INTERAÇÕES MEDICAMENTOSAS

Não se recomenda a utilização de inibidores do SGLT2 em doentes tratados com diuréticos da ansa. Os três inibidores provocam redução da tensão arterial, sendo necessária precaução em doentes de risco, bem como monitorização do equilíbrio hidroeletrolítico.5-7 Os dados in vitro sugerem que a via metabólica primária dos inibidores do SGLT2 é a glucuronidação, por diferentes enzimas uridina-5’-difosfato-glucuronil-transferases - UGT.5-7 As dapagliflozina e empagliflozina apresentam baixo potencial de interação, pois não são inibidores nem indutores do citocromo P450, das UGTs, da glicoproteína P, ou mesmo de outros transportadores como OAT e BCRP. Todavia, o tratamento concomitante com indutores/inibidores conhecidos das enzimas UGT deve ser evitado, devido ao risco potencial de diminuição/aumento das concentrações séricas destes fármacos.5,7 Pelo contrário, a canagliflozina é um inibidor fraco da glicoproteína P e do transportador BCRP, não sendo de excluir potencial de interação com a digoxina, dabigatrano e rosuvastatina.
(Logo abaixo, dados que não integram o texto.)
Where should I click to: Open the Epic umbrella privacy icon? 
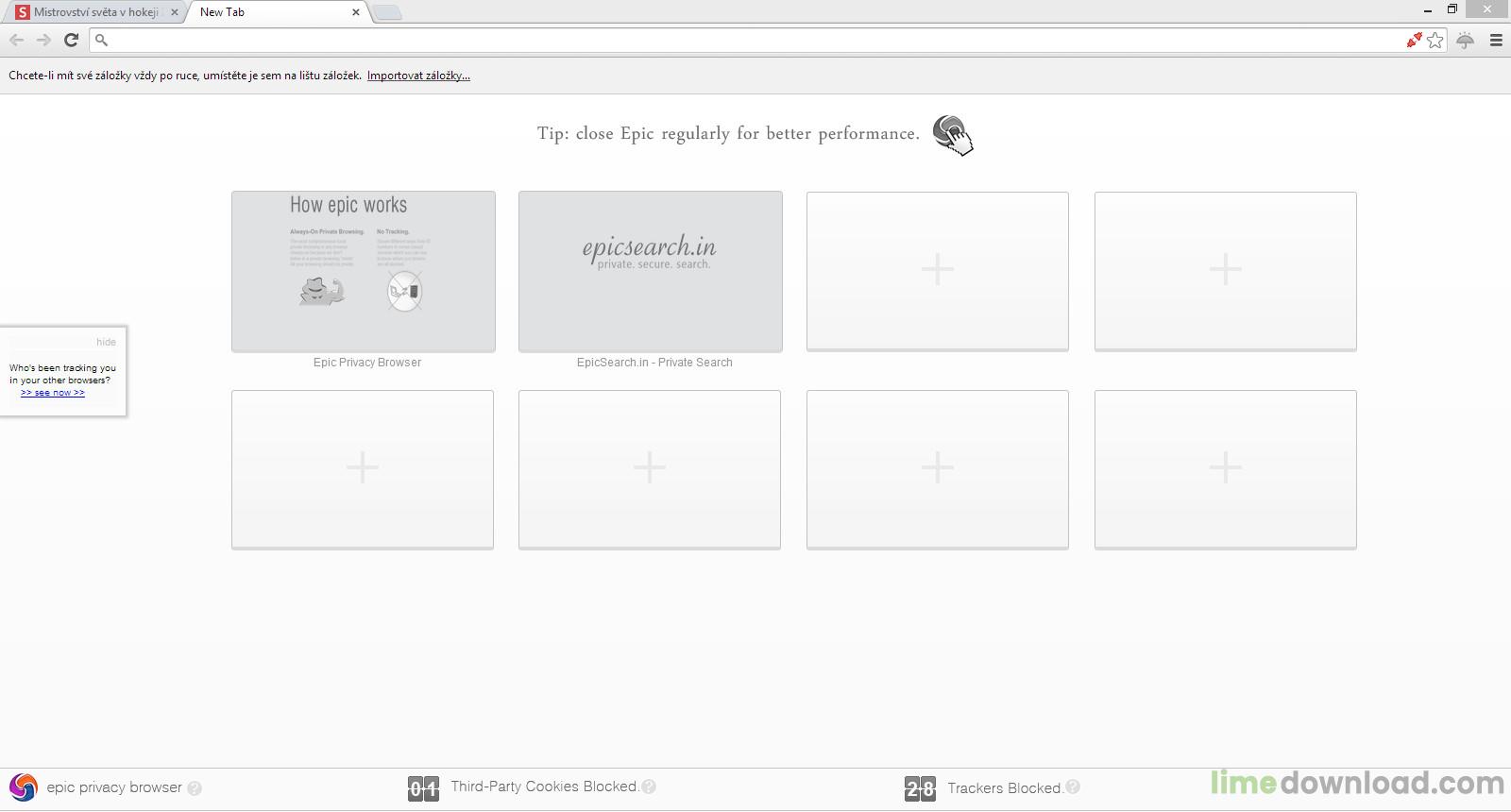[x=1465, y=40]
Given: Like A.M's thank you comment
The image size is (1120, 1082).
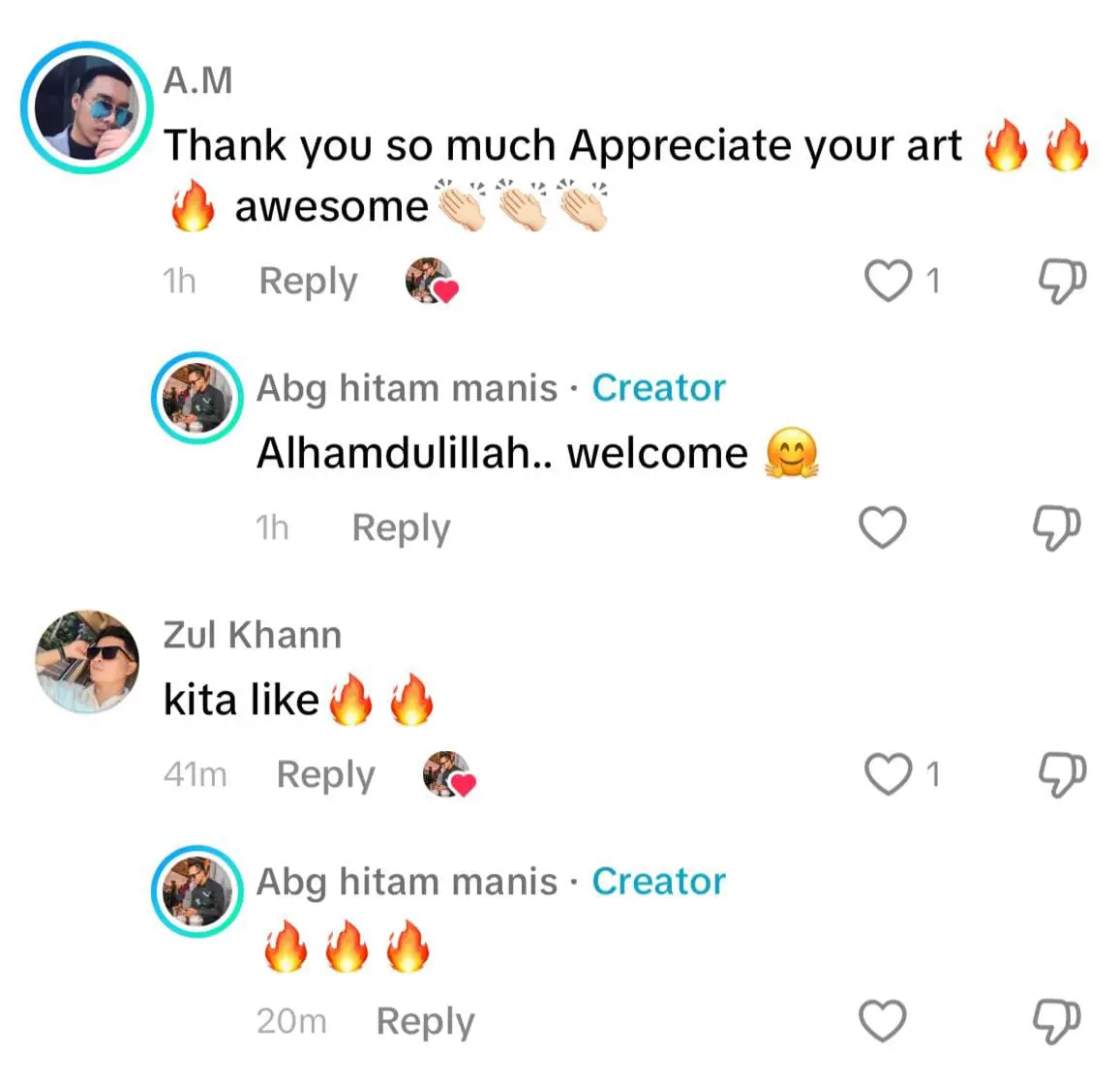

A colestiramina pode reduzir a absorção deste fármaco, pelo que a administração da canagliflozina deve ocorrer pelo menos 1 hora antes ou 4-6 horas após a administração de um sequestrante de ácido biliar para minimizar o risco de diminuição na sua absorção.6

UTILIZAÇÃO EM POPULAÇÕES ESPECIAIS – GERIATRIA

O efeito dos inibidores do SGLT2 sobre a excreção urinária de glucose encontra-se associado a diurese osmótica, o que pode afetar o estado de hidratação. Como tal, os doentes com idade igual ou superior a 75 anos podem estar em maior risco de sofrer depleção de volume. Além disso, a experiência terapêutica em doentes com idade igual ou superior a 85 anos é limitada, pelo que não se recomenda a utilização destes fármacos nesta população.5-7 ANA PARÓLA Farmacêutica Hospitalar Centro Hospitalar Lisboa Ocidental, E.P.E.